EVALUATION OF THE BIOACTIVE POTENTIAL OF PEPTIDES FRACTIONS OBTAINED FROM TRIGGERFISH (Balistes capriscus) COPRODUCTS
Name: MONIQUE LOPES RIBEIRO
Publication date: 30/04/2024
Examining board:
Name |
Role |
|---|---|
| ALEXANDRE MARTINS COSTA SANTOS | Presidente |
| BARTOLOMEU WARLENE SILVA DE SOUZA | Examinador Externo |
| JAIRO PINTO DE OLIVEIRA | Examinador Externo |
| MARIA APARECIDA CICILINI | Examinador Externo |
| MARIA GABRIELA BELLO KOBLITZ | Examinador Externo |
Summary: Fish industry generates a significant amount of waste which have high biological value and potential for industrial use.

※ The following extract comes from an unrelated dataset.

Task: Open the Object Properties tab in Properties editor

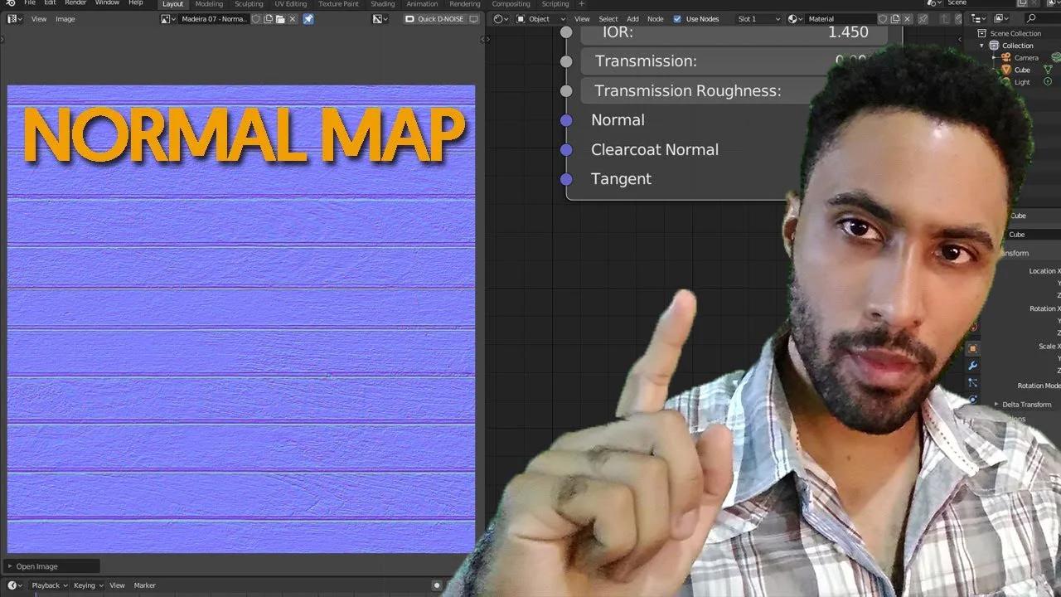Action: coord(972,347)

The aim of this study was to evaluate the antioxidant and ACE-inhibitory activities of peptide fractions from triggerfish (Balistes capriscus) processing coproducts. Molecular mass distribution of the proteins extracted from fish viscera was determined by molecular exclusion chromatography presenting fractions with a wide range of molecular mass (<1.2 kDa to > 440 kDa). Soluble Protein Extract (SPE) was hydrolysate using papain (HP), bromelain (HB) and trypsin (HT) (3% p.p-1, 6h). Samples were fractionated (>100 MWCO, 30–100, 10-30 and < 10 MWCO). Antioxidant activity of fractions was evaluated and fraction SPE4 (<10 MWCO) showed the highest value of Trolox Equivalent Antioxidant Capacity - TEAC (10,157.7 mol Trolox. g-1) and Ferric Reducing Antioxidant Power - FRAP (1,588.71 mol FeSO4. g1 ). SPE and hydrolysates (<10MWCO) were separated by ion-exchange chromatography. Fraction F1 showed the highest value for TEAC capacity (8,839.04 mol Trolox. g-1) and FRAP (1,749.94 mol FeSO4. g-1). ACE-inhibitory activity was evaluated for non-hydrolysate and hydrolysate fractions. Fractions F3, F5 and HP3 showed the lowest IC50 value (30.1, 42.7 e 37.7 µg, respectively). Antimicrobial activity was observed in samples SPE (against S. aureus), F1 and F4 (against Pseudomonas sp.) It was identified 20 amino acid sequences that could contribute to the biological activity of the peptide fractions. Proteins extracted from triggerfish viscera demonstrated to be a good source of bioactive peptides that may have food and pharmaceutical applications.